Die aufschiebende Wirkung der Klage 7 K 3586/15 (VG Gelsenkirchen) gegen die Gewerbeuntersagungsverfügung der Antragsgegnerin vom 16.7.2015 wird hinsichtlich der Regelungen in Ziffer 1. der Verfügung wiederhergestellt, hinsichtlich der Zwangsmittelandrohung in Ziffer 3. angeordnet.
Die Antragsgegnerin trägt die Kosten des Verfahrens in beiden Rechtszügen.
Der Streitwert wird auch für das Beschwerdeverfahren auf 10.000,00 Euro festgesetzt.
Gründe
1Die Beschwerde des Antragstellers ist begründet.
2Die im Rahmen des § 80 Abs. 5 VwGO vorzunehmende Abwägung zwischen dem privaten Interesse des Betroffenen, von der sofortigen Vollziehung bis zum Abschluss des Hauptsacheverfahrens verschont zu bleiben, und dem öffentlichen Interesse an der sofortigen Durchsetzung der für notwendig erachteten Maßnahmen fällt zu Lasten der Antragsgegnerin aus.

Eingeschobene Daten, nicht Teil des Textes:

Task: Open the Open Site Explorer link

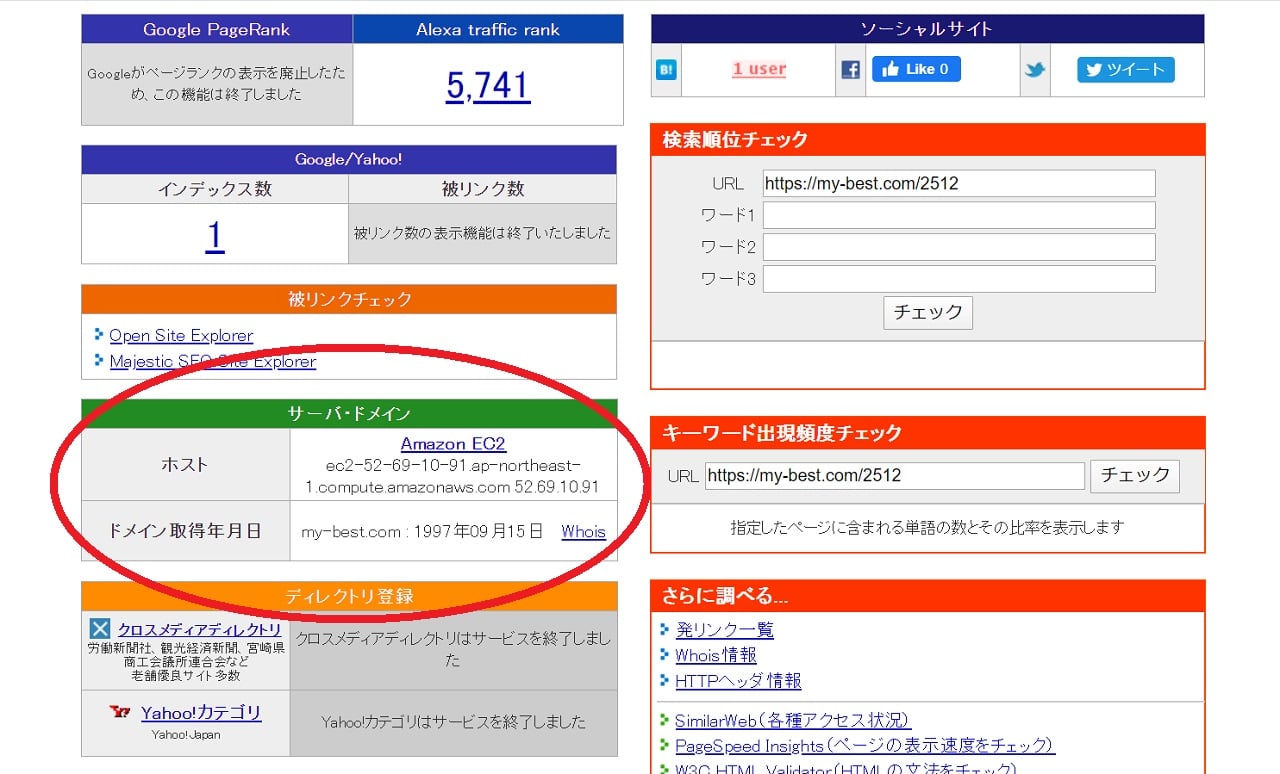Action: click(x=181, y=336)
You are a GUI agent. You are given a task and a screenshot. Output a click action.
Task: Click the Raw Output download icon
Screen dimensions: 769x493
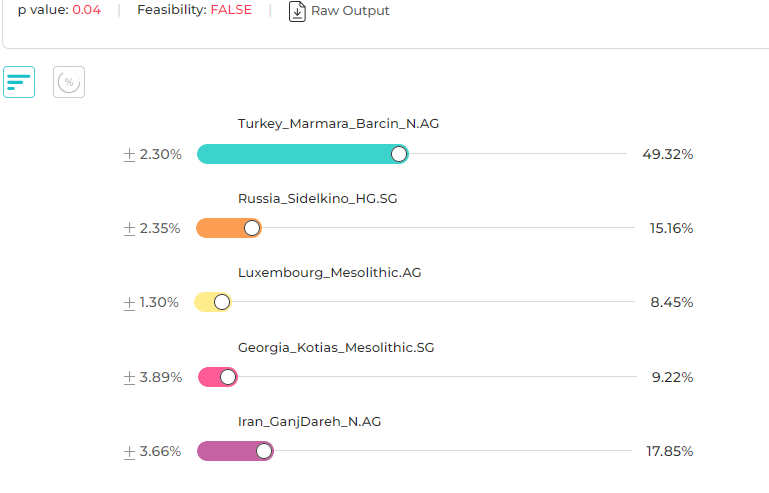pyautogui.click(x=297, y=11)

3Zwar dürfte das Verwaltungsgericht zutreffend angenommen haben, dass keine Zweifel an der Rechtmäßigkeit der Gewerbeuntersagungsverfügung bestehen. Denn nach gefestigter verwaltungsgerichtlicher Rechtsprechung ist im gerichtlichen Verfahren bei der im Rahmen der gewerberechtlichen Zuverlässigkeitsprüfung zu treffenden Prognoseentscheidung maßgeblich auf den Zeitpunkt des Erlasses der Ordnungsverfügung abzustellen. Angesichts dessen, dass der Antragssteller seinen steuerlichen Erklärungs- und Zahlungspflichten in der Vergangenheit nur unzureichend nachgekommen ist und im Hinblick auf seine zum Zeitpunkt des Erlasses der Ordnungsverfügung vom 16.7.2015 bestehenden insgesamt erheblichen Rückstände beim Finanzamt S. , bei der Antragsgegnerin und der IKK spricht Vieles dafür, dass eine negative Prognose gerechtfertigt war. Allerdings ist ein besonderes Vollziehungsinteresse nur dann anzunehmen, wenn die begründete Besorgnis besteht, dass sich die mit der Gewerbeuntersagung bekämpfte Gefahr schon in der Zeit bis zum Abschluss des Hauptsacheverfahrens realisieren kann. Insoweit sind nach ständiger Rechtsprechung des Senats auch Umstände zu berücksichtigen, die nach Erlass der Gewerbeuntersagung eingetreten sind.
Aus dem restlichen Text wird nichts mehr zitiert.